▶ What you have to do
Keep only the lines from the start of the data through the line containing "İLQAR RƏSUL (803, 1555)", and output them exactly.

==== Data provided ====

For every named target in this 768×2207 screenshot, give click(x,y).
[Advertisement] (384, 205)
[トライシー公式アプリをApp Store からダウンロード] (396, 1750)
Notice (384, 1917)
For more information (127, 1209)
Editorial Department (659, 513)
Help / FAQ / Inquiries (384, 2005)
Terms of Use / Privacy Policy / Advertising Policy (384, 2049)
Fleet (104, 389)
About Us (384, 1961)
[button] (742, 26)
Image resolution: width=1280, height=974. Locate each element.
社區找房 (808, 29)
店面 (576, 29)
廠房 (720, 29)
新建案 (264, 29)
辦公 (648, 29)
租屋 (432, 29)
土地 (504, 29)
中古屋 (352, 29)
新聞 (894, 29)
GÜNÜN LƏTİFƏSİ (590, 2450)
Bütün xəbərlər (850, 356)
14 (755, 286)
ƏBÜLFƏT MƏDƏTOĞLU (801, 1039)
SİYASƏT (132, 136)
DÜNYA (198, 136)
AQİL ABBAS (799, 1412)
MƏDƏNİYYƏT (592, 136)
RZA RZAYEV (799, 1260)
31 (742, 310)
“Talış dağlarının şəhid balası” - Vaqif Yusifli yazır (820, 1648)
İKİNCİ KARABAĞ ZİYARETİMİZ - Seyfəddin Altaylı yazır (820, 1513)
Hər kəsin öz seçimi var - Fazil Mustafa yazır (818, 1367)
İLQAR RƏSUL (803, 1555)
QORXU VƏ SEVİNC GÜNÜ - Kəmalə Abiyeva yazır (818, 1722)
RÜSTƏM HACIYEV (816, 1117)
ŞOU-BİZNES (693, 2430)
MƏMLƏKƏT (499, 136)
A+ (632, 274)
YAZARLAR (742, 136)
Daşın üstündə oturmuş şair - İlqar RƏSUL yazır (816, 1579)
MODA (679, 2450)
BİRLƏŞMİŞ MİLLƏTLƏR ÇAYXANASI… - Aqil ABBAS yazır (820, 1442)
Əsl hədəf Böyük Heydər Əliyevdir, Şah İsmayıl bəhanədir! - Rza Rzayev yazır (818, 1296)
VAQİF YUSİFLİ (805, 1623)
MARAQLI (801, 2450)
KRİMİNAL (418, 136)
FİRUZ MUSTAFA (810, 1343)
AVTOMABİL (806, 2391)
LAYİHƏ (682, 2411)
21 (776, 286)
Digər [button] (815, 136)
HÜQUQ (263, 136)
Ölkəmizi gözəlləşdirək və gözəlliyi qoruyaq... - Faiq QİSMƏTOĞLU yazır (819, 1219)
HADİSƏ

====

▶ Answer box
For every named target in this 768×2207 screenshot, give click(x,y).
[Advertisement] (384, 205)
[トライシー公式アプリをApp Store からダウンロード] (396, 1750)
Notice (384, 1917)
For more information (127, 1209)
Editorial Department (659, 513)
Help / FAQ / Inquiries (384, 2005)
Terms of Use / Privacy Policy / Advertising Policy (384, 2049)
Fleet (104, 389)
About Us (384, 1961)
[button] (742, 26)
Image resolution: width=1280, height=974. Locate each element.
社區找房 (808, 29)
店面 (576, 29)
廠房 (720, 29)
新建案 (264, 29)
辦公 (648, 29)
租屋 (432, 29)
土地 (504, 29)
中古屋 (352, 29)
新聞 (894, 29)
GÜNÜN LƏTİFƏSİ (590, 2450)
Bütün xəbərlər (850, 356)
14 (755, 286)
ƏBÜLFƏT MƏDƏTOĞLU (801, 1039)
SİYASƏT (132, 136)
DÜNYA (198, 136)
AQİL ABBAS (799, 1412)
MƏDƏNİYYƏT (592, 136)
RZA RZAYEV (799, 1260)
31 (742, 310)
“Talış dağlarının şəhid balası” - Vaqif Yusifli yazır (820, 1648)
İKİNCİ KARABAĞ ZİYARETİMİZ - Seyfəddin Altaylı yazır (820, 1513)
Hər kəsin öz seçimi var - Fazil Mustafa yazır (818, 1367)
İLQAR RƏSUL (803, 1555)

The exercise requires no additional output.